START TEXT BLOCK
Thursday, September 07, 2006

Counter-intuitive software

Had a couple of new (to me) packages to use recently that are totally not obvious in their usage; iTunes and Lotus Notes. I don't understand how companies can attempt to sell stuff that is counter-intuitive and I understand even less how and why, in the case of Lotus Notes, fuckwitted IT purchasers inflict them upon staff.


Can we be clear on this. R'n'B stands for rhythm 'n' blues, which largely consists of an angry old feller with a guitar and a chip on his shoulder and not (to borrow a line from Andy Kershaw) the "bland, beige dance music" it's been hijacked by.

Disappointing headline of the year

"Thatcher facing new police probe" screams the Guardian.

Is Mark Thatcher facing new charges in relation to the Equatorial Guinea coup plot? Maybe Madge Thatcher is finally going to be charged for killing society/killing the mining industry/sinking the Belgrano?

Sadly not. It's further repercussions about Ben Thatcher's elbow.

Wednesday, September 06, 2006

Diet colas

"Maximum cola taste with half/none/whatever of the sugar" go the popular straplines. Given that ~85% of that cola taste is from the sugar, this is patently bollocks. Market it as "brown diuretic water" and you're a lot nearer the mark.

Cure AIDS, the South African way

The cure to AIDS is simple. I'm shocked that no-one has done more work in this area. Garlic and beetroot, according to South African health minister Manto Tshabalala-Msimang. Obvious when you think about it.
South Africa has a massive responsibility in this area. As a driver of African social and economic policy, it needs to lead so that other African nations can follow and HIV and AIDS is possibly the most critical issue the continent has to deal with right now. Of course economies of scale are going to be a massive factor for most - if not all - African governments to deal with the pandemic, but admitting that and opening up dialogue with the international community in how to tackle this might be better than clasping your hands over your ears, shutting your eyes and repeating "la la la la if I can't see it it's not happening la la la la la".
END TEXT BLOCK
START DATA BELOW
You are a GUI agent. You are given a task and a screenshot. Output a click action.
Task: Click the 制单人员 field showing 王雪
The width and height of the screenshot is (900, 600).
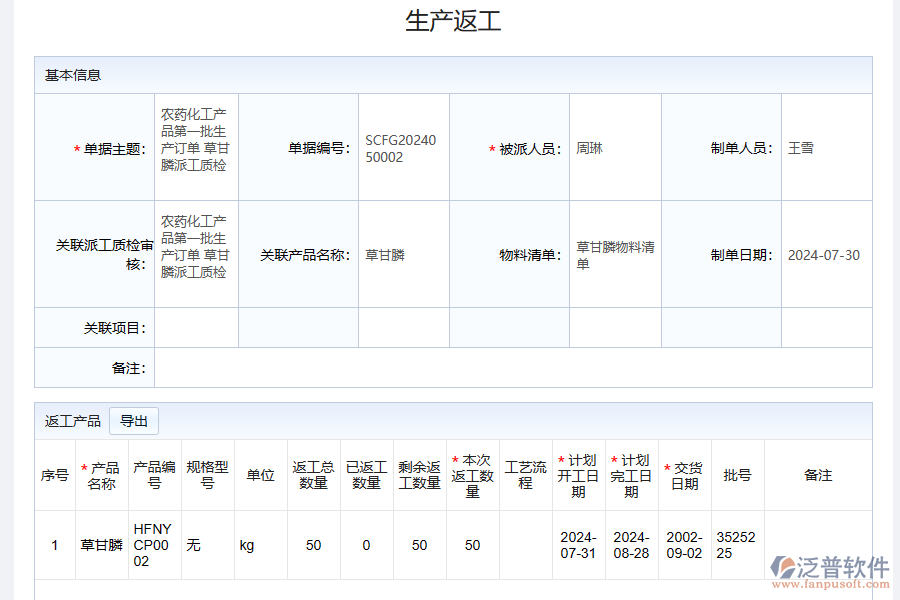(805, 146)
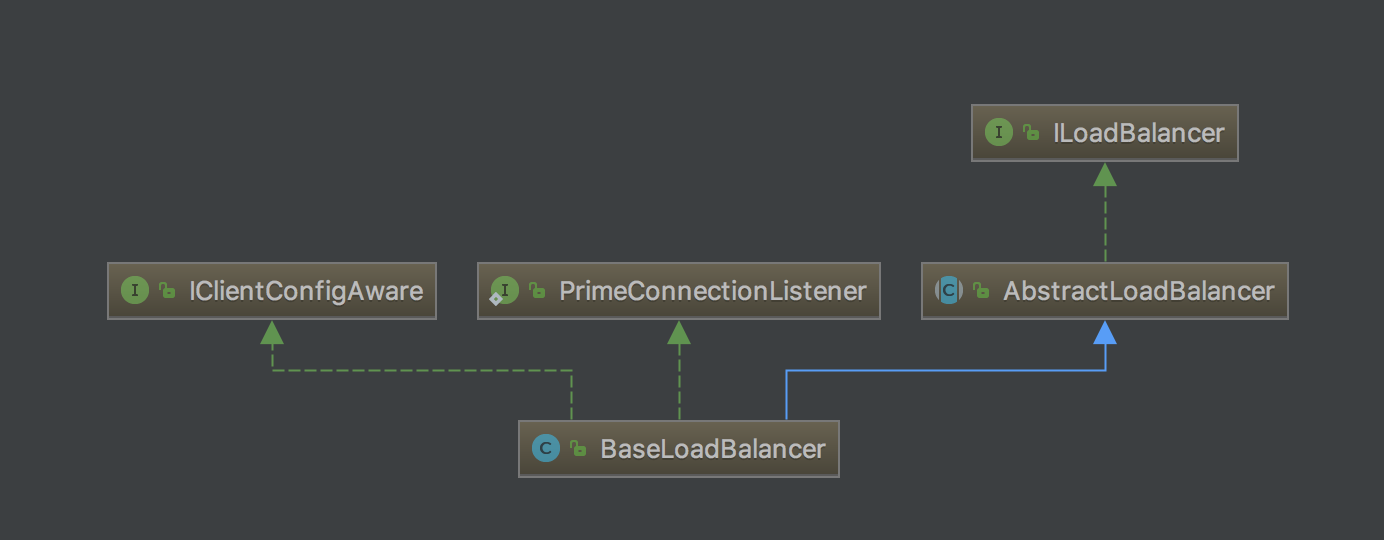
END DATA BELOW
* **WHAT THE EXERCISE ASKS**
Can you pull out the stretch of the blog posts from "Counter-intuitive software" through "them upon staff.", word for word?

* **WRITTEN SOLUTION**
Counter-intuitive software

Had a couple of new (to me) packages to use recently that are totally not obvious in their usage; iTunes and Lotus Notes. I don't understand how companies can attempt to sell stuff that is counter-intuitive and I understand even less how and why, in the case of Lotus Notes, fuckwitted IT purchasers inflict them upon staff.